Il voto al Senato, che sposta al 20 agosto la discussione sulla mozione di sfiducia della Lega, è:

1) una sconfitta di Salvini;

2) uno schiaffo alla presidente forzista del Senato, che aveva rifiutato di assecondare la maggioranza dei capigruppo;

3) la dimostrazione tangibile della superiorità di una coalizione di parlamentari effettivi sulla maggioranza virtuale dei sondaggi;

4) l’ineluttabile adeguamento dello spensierato Zingaretti (che voleva votare subito) all’astuta manovra dell’avventuriero Renzi, che ha cavalcato la composita ondata anti-Salvini per salvare i suoi gruppi parlamentari e riposizionarsi nel partito.

Ora è possibile un governo di scopo che potrebbe durare tutta la legislatura cercando di sgonfiare la Lega e fagocitare il M5S. Tutte le promesse e i divieti sono scomparsi, a testimonianza dell’infimo livello delle vecchie élites e dei nuovi populismi d’accatto, mentre dilaga il rischio di un crollo economico dell’Italia nel contesto di una grave recessione europea.

Non è chiaro come procederà la crisi dopo che gli impegnati parlamentari delle varie fazioni avranno completato la sudata abbronzatura ferragostana: al momento c’è un governo fantasma tuttora in piedi, con Salvini che si fa riprendere alla scrivania del Viminale nel suo sporco lavoro di sequestrare migranti, malati e minori sulle navi delle Ong, nonché di sgomberare occupazioni abitative, ruspare campi nomadi e daspare zecche e marginali.

La prima cosa è che se ne vadano via lui e tutti gli ministri della Lega e i burattini messi alla testa della Rai e degli apparati economici e di sicurezza. Che siano subito sbloccati i porti, sbarcati e accolti i naufraghi già recuperati dalle Ong e quelli che quotidianamente rischiano la vita nel Mediterraneo per lo smantellamento di tutti i dispositivi italiani ed europei preposti al soccorso in mare.

Esigiamo inoltre che vengano disapplicati i due infami decreti sicurezza con cui si criminalizzano sia l’accoglienza che il diritto di manifestare e di occupare beni pubblici dismessi.

Sarà molto più duro invertire la mutazione antropologica che il razzismo di stato e la guerra contro i poveri stanno cercando di promuovere in Italia.

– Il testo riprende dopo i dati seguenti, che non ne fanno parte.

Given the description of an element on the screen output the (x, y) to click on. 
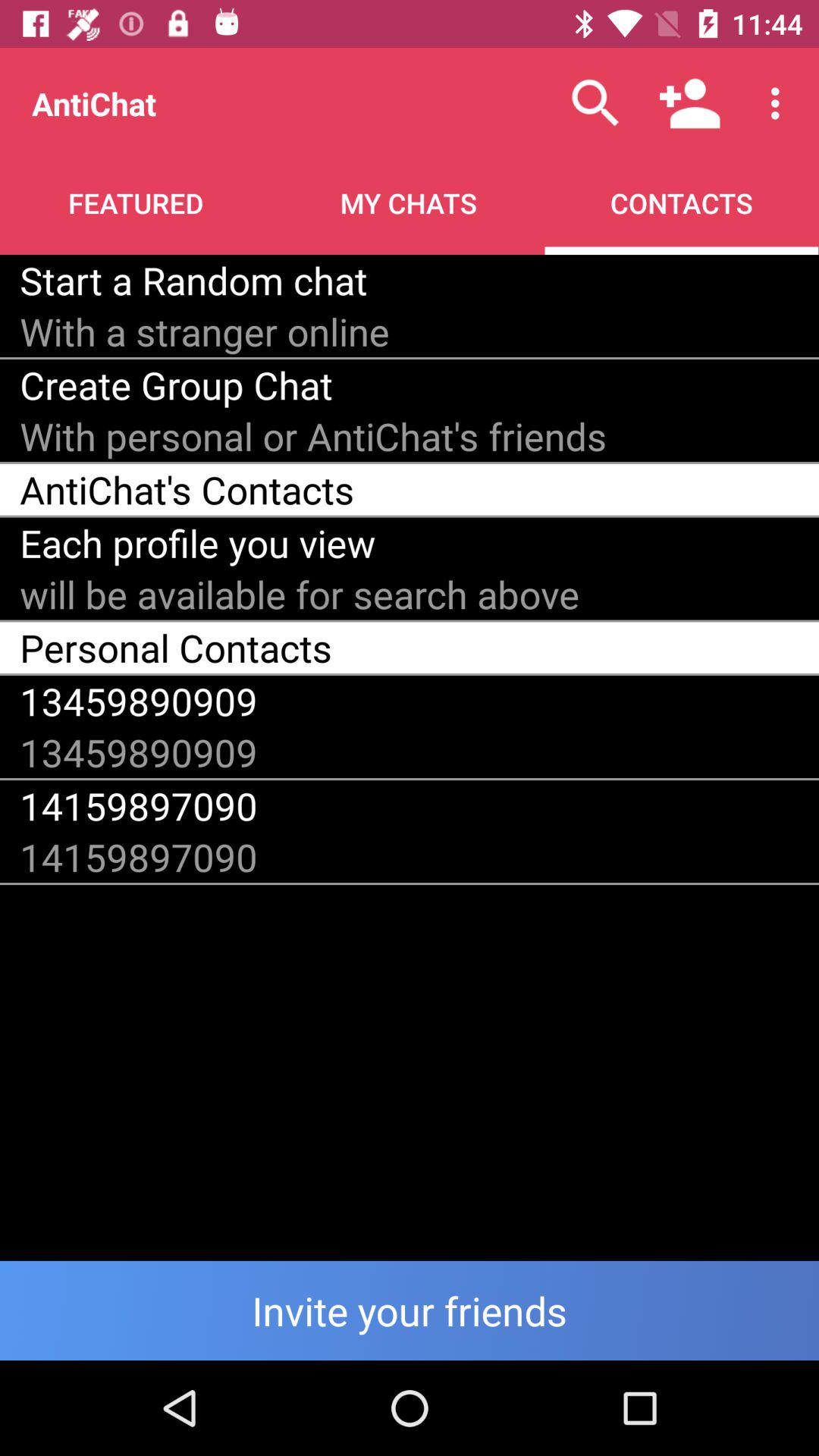
click on the search icon (595, 103)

Una mutazione che è un coerente progetto neoliberale e non un trucco mediatico della “Bestia”, un combinato delle due demagogie e delle ingerenze gemelle di Trump e Putin, di Steve Bannon e Dugin. Qualcosa, dunque, che non si fermerà certo tornando ai “bei tempi” del Nazareno e della Leopolda.

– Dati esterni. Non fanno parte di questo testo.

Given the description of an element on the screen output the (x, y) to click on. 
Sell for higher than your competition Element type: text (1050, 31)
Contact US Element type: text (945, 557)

Ma sarebbe un primo passo deflazionare e inceppare la corsa a un regime autoritario e a scomporre le stesse forze politiche che hanno preparato la crisi del precedente regime. Una scommessa più che una svolta democratica, un sussulto di sopravvivenza più che di resipiscenza.

Poi forza con la resistenza popolare e l’iniziativa dal basso, con buon senso e immaginazione.